The negative about the trial is that I have to be here for quite a while. But, whatever. I don't know what else to do. We have to do it. The good part (or the bad, depending on how you look at it) is that the trial won't start until April. So, I get a little more time with my kiddos, and Cody and I will still be able to go on our cruise. I will be honest though, if we could get out money back I would cancel the cruise. Simply for the fact that we have been away from the kids so much. I miss them. I love them. I need them. But, if we canceled at this point we would lose most of our money. So, the plan is to go, eat, drink, and be merry. And make lots of expensive phone calls back home:)
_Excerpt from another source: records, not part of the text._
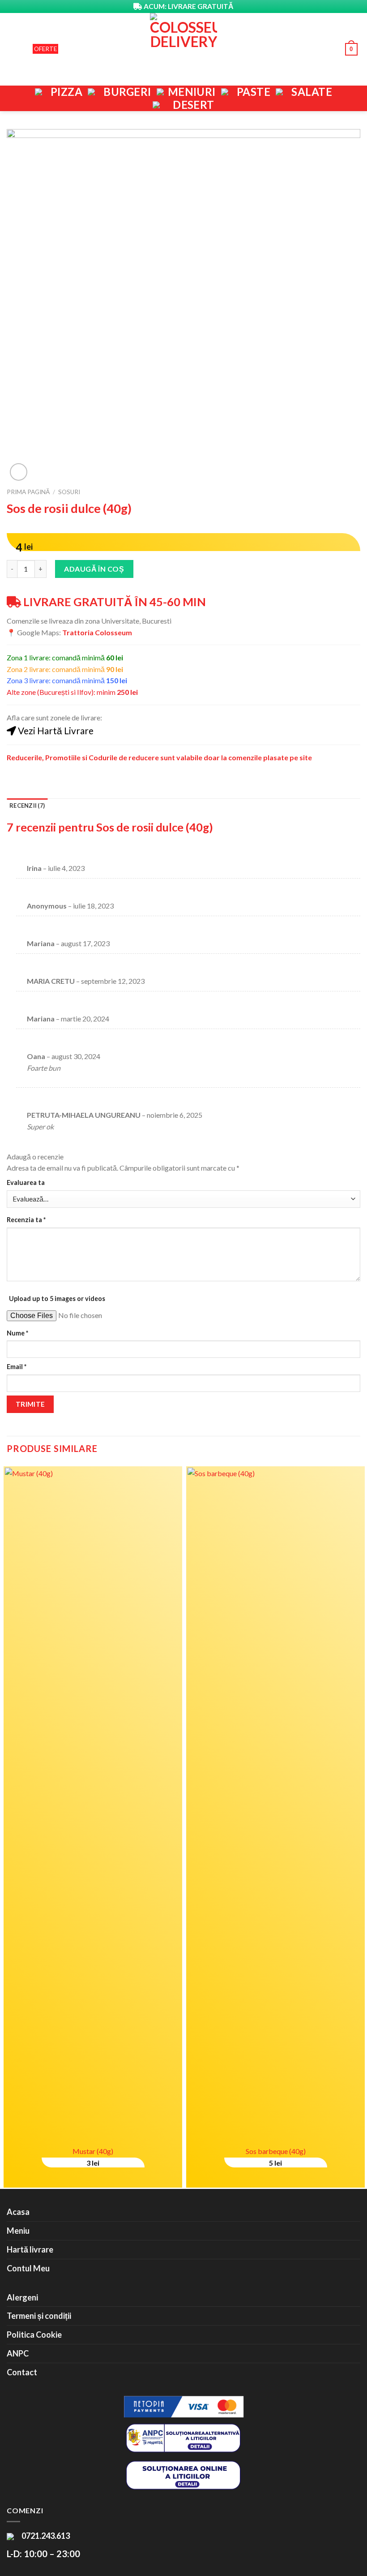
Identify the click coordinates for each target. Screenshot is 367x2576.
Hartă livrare (30, 2249)
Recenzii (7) (27, 805)
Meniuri (192, 92)
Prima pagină (28, 491)
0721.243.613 (45, 2536)
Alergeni (22, 2297)
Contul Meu (28, 2268)
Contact (22, 2372)
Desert (193, 105)
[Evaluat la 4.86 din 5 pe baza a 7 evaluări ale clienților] (183, 526)
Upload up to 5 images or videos (57, 1298)
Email (16, 1366)
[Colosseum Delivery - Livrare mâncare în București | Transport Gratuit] (183, 49)
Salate (311, 92)
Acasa (18, 2212)
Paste (253, 92)
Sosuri (69, 491)
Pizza (66, 92)
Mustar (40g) (93, 2151)
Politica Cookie (34, 2334)
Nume (17, 1333)
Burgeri (127, 92)
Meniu (18, 2231)
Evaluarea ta (26, 1182)
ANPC (18, 2353)
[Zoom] (18, 472)
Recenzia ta (26, 1219)
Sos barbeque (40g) (276, 2151)
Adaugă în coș (94, 568)
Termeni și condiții (39, 2316)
Here is, quite honestly, were God was watching over me, the trial closes on Thursday. I was secured a spot (if I wanted it) because I called them in the nick of time. One day later and we may not have had a spot. So, even though the news wasn't exactly what I wanted to here, God is still watching over me. He knows what he is doing.

Monday, March 1, 2010

Some Better News

We just finished up an appointment with an oncologist here in Nashville at Vanderbilt Cancer Center. I really liked the Dr. For starters, he spoke English! Fabulous! And we were on the same page. From the beginning of this "rediagnosis" I was not convinced that it was cancer. Probably just wishful thinking, I know that, but I still need a little convincing. And apparently, so does this oncologist.

He looked at the PET/CT scan from MD Anderson and was not convinced that this is actually melanoma. It could be scar tissue, it could be calsification, etc. Sooooo, tomorrow we have an appt with a surgeon here at Vanderbilt and hopefully he will be able to ultrasound and/or biopsy the spot so that we can have confirmation that yes this is cancer or not it's not.

If it's NOT cancer, we do nothing. Seems kind of silly to start chemo if I have no cancer at this point!

If it IS cancer, then it sounds as if I have a spot on the RO5 trial.

So, overall, this was a good appointment. Obviously, I am hoping that it is NOT cancer. However, at this point I do not expect that outcome. I am just happy that it will be confirmed. I need to know, if for nothing else, my own damn sanity!

And, just to clear up some questions, I did actually ask my Dr at MDA about performing surgery or a biopsy and he said no. While they are the best in the nation, I feel so much better about finding a Dr that will listen to me and is willing to confirm my suspicions.

The bad part is that have had to change our flights, etc. And, I only brought one outfit (including underwear!) so a trip to Target is in the near future:) However, I am not complaining about that:)

So, my dear readers, if you wouldn't mind, stop what you are doing and say a quick little prayer to the Man above. We would definitely appreciate it.